===== Data for this exercise

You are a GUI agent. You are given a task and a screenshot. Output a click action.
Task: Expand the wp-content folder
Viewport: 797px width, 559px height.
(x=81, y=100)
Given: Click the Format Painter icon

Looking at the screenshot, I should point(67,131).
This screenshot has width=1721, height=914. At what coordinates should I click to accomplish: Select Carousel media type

==========

[What you need to do] The line containing "Viewport: 797px width, 559px height." opens the range, and the last line of the entries closes it; copy that range exactly.

[Solution]
Viewport: 797px width, 559px height.
(x=81, y=100)
Given: Click the Format Painter icon

Looking at the screenshot, I should point(67,131).
This screenshot has width=1721, height=914. At what coordinates should I click to accomplish: Select Carousel media type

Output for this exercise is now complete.